▸ Work item
From the entries that follow, copy exactly the lines beginning at the line holding "Screen dimensions: 1568x401" and continuing through the line holding "Task: Select the Subtract".

▸ Records provided
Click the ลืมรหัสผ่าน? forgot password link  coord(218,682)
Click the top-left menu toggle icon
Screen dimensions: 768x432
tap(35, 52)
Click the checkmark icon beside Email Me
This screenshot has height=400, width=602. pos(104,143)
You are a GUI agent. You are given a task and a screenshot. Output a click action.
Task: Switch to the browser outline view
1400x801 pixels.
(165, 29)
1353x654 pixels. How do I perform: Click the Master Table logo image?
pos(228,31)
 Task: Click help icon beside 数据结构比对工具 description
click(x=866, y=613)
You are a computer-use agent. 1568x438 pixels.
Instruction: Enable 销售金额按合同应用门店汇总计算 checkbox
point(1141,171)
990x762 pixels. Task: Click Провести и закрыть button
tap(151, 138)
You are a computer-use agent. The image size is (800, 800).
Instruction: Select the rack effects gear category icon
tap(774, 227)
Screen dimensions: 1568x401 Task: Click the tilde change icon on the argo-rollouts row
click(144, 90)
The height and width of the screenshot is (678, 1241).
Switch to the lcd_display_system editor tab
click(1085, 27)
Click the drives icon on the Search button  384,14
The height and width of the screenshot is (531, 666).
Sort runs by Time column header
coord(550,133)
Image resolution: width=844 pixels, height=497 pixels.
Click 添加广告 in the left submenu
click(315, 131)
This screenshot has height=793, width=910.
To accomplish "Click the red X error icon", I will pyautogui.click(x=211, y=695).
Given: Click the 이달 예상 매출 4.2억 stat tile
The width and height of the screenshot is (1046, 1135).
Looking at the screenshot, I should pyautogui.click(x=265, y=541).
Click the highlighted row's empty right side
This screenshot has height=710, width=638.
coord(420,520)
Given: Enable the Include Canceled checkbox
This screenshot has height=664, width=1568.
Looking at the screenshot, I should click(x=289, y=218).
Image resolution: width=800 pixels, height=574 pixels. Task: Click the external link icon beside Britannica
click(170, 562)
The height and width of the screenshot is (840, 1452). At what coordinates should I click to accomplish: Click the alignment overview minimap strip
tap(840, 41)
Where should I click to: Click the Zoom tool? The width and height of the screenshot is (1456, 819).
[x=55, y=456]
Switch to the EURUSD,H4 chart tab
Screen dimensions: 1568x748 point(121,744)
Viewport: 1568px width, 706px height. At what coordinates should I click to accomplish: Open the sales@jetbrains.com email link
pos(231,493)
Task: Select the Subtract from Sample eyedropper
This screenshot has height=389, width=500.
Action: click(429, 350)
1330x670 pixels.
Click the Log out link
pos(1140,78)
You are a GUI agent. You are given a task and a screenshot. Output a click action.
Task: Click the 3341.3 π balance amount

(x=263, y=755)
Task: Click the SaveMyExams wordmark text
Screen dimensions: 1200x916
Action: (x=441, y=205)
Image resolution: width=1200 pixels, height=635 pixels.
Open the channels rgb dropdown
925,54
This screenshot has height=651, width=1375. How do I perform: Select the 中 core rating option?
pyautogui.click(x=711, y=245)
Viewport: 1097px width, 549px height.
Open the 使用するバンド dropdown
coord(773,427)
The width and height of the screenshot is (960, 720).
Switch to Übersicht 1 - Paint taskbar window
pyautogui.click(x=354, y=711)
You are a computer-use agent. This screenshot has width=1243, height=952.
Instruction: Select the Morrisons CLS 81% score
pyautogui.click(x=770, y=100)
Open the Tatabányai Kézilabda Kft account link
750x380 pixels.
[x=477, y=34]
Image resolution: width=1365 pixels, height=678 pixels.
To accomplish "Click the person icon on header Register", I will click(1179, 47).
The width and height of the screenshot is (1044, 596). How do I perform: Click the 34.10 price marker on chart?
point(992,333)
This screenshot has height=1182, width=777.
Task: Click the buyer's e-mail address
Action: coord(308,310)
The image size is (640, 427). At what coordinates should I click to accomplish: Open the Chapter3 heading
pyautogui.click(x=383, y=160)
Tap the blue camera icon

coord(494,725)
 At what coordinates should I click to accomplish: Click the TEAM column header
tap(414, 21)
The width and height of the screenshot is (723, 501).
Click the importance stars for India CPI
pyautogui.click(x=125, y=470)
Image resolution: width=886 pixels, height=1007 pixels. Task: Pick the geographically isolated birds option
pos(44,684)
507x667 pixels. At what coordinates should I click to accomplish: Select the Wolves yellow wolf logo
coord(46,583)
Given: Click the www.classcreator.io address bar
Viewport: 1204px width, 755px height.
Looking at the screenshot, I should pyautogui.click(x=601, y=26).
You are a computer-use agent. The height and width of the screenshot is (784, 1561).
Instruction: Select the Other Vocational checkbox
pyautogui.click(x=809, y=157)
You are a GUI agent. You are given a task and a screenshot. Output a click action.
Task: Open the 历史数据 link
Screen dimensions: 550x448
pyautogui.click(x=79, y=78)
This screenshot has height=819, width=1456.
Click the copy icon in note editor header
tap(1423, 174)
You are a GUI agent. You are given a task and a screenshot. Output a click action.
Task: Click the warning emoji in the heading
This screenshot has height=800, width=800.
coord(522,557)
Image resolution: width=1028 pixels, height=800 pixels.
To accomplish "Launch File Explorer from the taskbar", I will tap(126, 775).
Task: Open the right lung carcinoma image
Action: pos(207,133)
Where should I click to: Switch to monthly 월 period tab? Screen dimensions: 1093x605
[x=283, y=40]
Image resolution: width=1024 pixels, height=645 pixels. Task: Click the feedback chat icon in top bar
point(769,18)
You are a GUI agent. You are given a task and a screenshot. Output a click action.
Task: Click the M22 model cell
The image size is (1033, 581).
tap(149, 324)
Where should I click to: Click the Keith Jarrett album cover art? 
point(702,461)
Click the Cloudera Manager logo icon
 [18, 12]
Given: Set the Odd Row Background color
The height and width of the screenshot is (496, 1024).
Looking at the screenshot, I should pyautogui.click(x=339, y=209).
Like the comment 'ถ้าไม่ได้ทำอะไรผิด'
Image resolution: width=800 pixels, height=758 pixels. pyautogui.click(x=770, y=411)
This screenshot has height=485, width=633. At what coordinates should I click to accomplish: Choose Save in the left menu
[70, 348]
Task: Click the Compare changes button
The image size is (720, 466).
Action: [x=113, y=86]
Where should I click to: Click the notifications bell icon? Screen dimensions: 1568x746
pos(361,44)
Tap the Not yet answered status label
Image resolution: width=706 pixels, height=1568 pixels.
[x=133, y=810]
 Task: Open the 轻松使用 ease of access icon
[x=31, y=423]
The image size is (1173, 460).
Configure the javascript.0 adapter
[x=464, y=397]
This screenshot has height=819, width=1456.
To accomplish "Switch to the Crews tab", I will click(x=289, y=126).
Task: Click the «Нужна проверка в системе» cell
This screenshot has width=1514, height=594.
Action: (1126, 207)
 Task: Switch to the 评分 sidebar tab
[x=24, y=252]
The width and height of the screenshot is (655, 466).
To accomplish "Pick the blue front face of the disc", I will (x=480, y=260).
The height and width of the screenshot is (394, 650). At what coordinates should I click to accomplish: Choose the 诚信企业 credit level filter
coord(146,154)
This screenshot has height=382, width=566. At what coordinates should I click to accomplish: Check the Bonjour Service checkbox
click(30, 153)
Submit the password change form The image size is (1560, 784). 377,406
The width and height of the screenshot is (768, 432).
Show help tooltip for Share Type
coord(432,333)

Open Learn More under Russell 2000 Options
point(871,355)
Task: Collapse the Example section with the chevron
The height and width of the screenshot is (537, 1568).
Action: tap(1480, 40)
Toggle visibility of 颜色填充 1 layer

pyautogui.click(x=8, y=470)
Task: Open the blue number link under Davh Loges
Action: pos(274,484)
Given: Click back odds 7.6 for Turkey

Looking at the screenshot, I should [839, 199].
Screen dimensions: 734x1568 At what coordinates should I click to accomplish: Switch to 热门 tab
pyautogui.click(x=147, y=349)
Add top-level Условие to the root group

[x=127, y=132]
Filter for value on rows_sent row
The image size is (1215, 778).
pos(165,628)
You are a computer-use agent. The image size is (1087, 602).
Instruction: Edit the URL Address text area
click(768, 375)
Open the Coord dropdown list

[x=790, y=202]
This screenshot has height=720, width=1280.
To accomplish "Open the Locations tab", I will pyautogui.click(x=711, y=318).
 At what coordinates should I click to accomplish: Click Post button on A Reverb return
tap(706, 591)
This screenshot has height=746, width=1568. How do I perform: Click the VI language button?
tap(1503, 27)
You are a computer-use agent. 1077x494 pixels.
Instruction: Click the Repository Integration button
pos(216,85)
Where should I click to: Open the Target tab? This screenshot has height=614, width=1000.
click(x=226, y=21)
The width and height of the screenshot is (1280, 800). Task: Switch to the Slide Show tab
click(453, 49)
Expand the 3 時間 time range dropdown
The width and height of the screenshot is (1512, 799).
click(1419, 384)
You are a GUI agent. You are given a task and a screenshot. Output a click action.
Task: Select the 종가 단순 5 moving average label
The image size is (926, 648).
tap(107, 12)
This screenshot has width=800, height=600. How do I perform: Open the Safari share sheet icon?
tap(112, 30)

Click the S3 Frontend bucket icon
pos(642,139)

▸ Task answer
Screen dimensions: 1568x401 Task: Click the tilde change icon on the argo-rollouts row
click(144, 90)
The height and width of the screenshot is (678, 1241).
Switch to the lcd_display_system editor tab
click(1085, 27)
Click the drives icon on the Search button  384,14
The height and width of the screenshot is (531, 666).
Sort runs by Time column header
coord(550,133)
Image resolution: width=844 pixels, height=497 pixels.
Click 添加广告 in the left submenu
click(315, 131)
This screenshot has height=793, width=910.
To accomplish "Click the red X error icon", I will pyautogui.click(x=211, y=695).
Given: Click the 이달 예상 매출 4.2억 stat tile
The width and height of the screenshot is (1046, 1135).
Looking at the screenshot, I should pyautogui.click(x=265, y=541).
Click the highlighted row's empty right side
This screenshot has height=710, width=638.
coord(420,520)
Given: Enable the Include Canceled checkbox
This screenshot has height=664, width=1568.
Looking at the screenshot, I should click(x=289, y=218).
Image resolution: width=800 pixels, height=574 pixels. Task: Click the external link icon beside Britannica
click(170, 562)
The height and width of the screenshot is (840, 1452). At what coordinates should I click to accomplish: Click the alignment overview minimap strip
tap(840, 41)
Where should I click to: Click the Zoom tool? The width and height of the screenshot is (1456, 819).
[x=55, y=456]
Switch to the EURUSD,H4 chart tab
Screen dimensions: 1568x748 point(121,744)
Viewport: 1568px width, 706px height. At what coordinates should I click to accomplish: Open the sales@jetbrains.com email link
pos(231,493)
Task: Select the Subtract from Sample eyedropper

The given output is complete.